But Ilya Sutskever, OpenAI's co-founder, admitted frankly in early 2025: "o1 and o3 successfully bypassed the data depletion problem. But the path to ASI (artificial superintelligence) is blocked" [10].
Why blocked? Energy. Reasoning models like o3 consume enormous computing power. A single complex inference uses 100 times more energy than GPT-4. This isn't sustainable.
And benchmark scores are showing limits too. There's a test called ARC-AGI created by François Chollet. It measures true reasoning ability, not simple memorization. The latest 2025 models score around 45-55%, while humans score 85-90% [12]. The gap isn't closing.
What About Using User Data?
So what about our data? My posts on LinkedIn, my conversations with ChatGPT, my Google search history. Can't they use this for training?

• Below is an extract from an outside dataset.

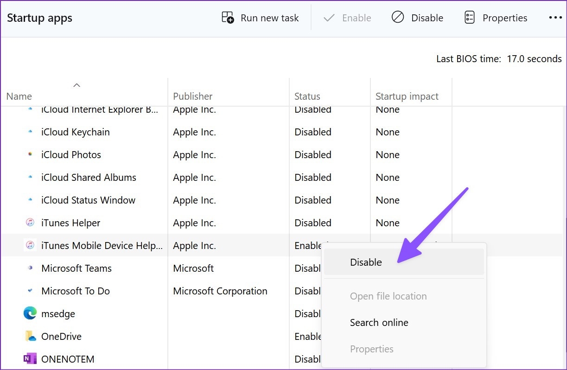The height and width of the screenshot is (370, 567).
Task: Click the Properties toolbar icon
Action: click(x=469, y=17)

Actually, many companies already do. LinkedIn, OpenAI, Google all have clauses in their terms of service saying "we can use your data for AI training." They offer opt-out options, but most people don't know and skip past.
There are two problems. First, quality. Average user chats and social media posts aren't as systematic as professional writers' books or scientists' papers. They contain spelling errors, grammar mistakes, factual errors.

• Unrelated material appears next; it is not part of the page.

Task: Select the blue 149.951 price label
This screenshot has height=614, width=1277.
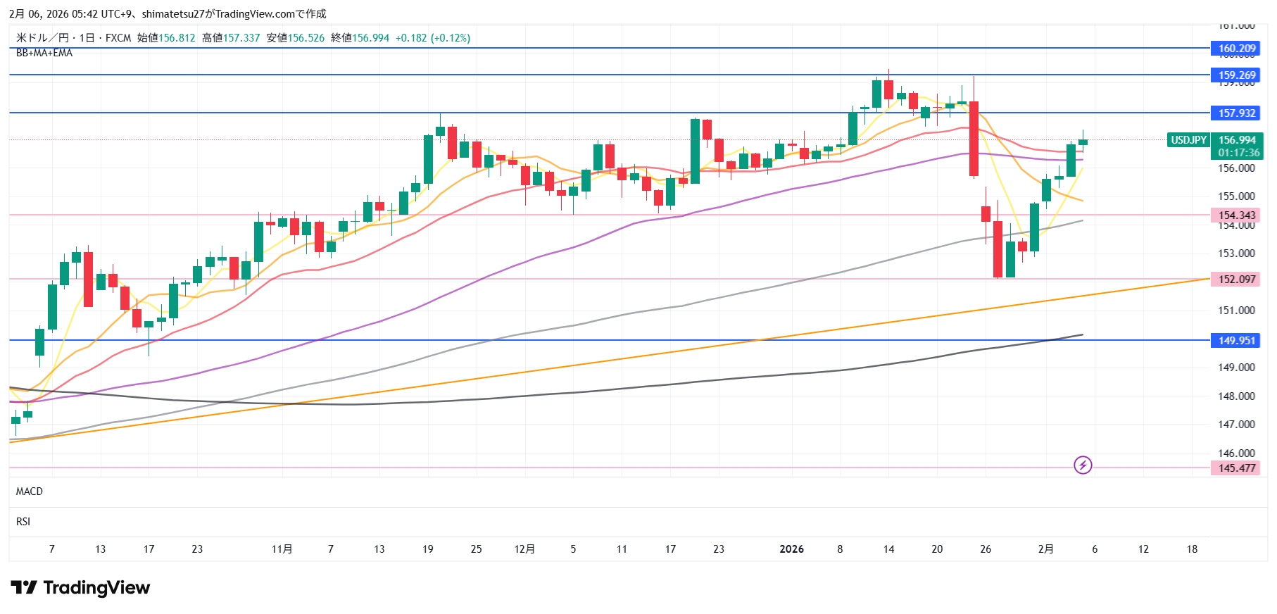Action: click(x=1236, y=341)
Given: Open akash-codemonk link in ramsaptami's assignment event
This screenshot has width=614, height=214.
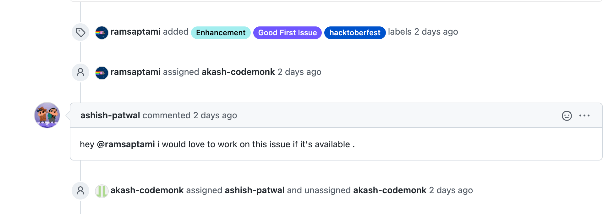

Second, privacy and hallucination. According to Stanford research, training on data mixed with sensitive personal information increases AI hallucinations by 15-25% [2]. AI learns "John's email is john@email.com," then later guesses "Jane's email is probably jane@email.com."
This worries me too. I share my novel drafts, blog drafts, investment notes with AI. Is this stored somewhere and used to train other people's models? Still, I share sensitive information with AI. Because I think the chances of my information being distorted or identifying me are extremely low. What meaning could a few pieces of my data have mixed among millions of people's data? Giving up this convenience seems like a bigger loss.
Where is the Future Heading?
So what will AI's future look like? I don't think we'll see extreme scenarios. AI won't suddenly stop, nor will it explosively reach superintelligence.
Instead, gradual change will come. First, AI development will slow. After 2025, the model performance improvement curve will flatten. The era of scaling laws ends, and the era of efficiency begins.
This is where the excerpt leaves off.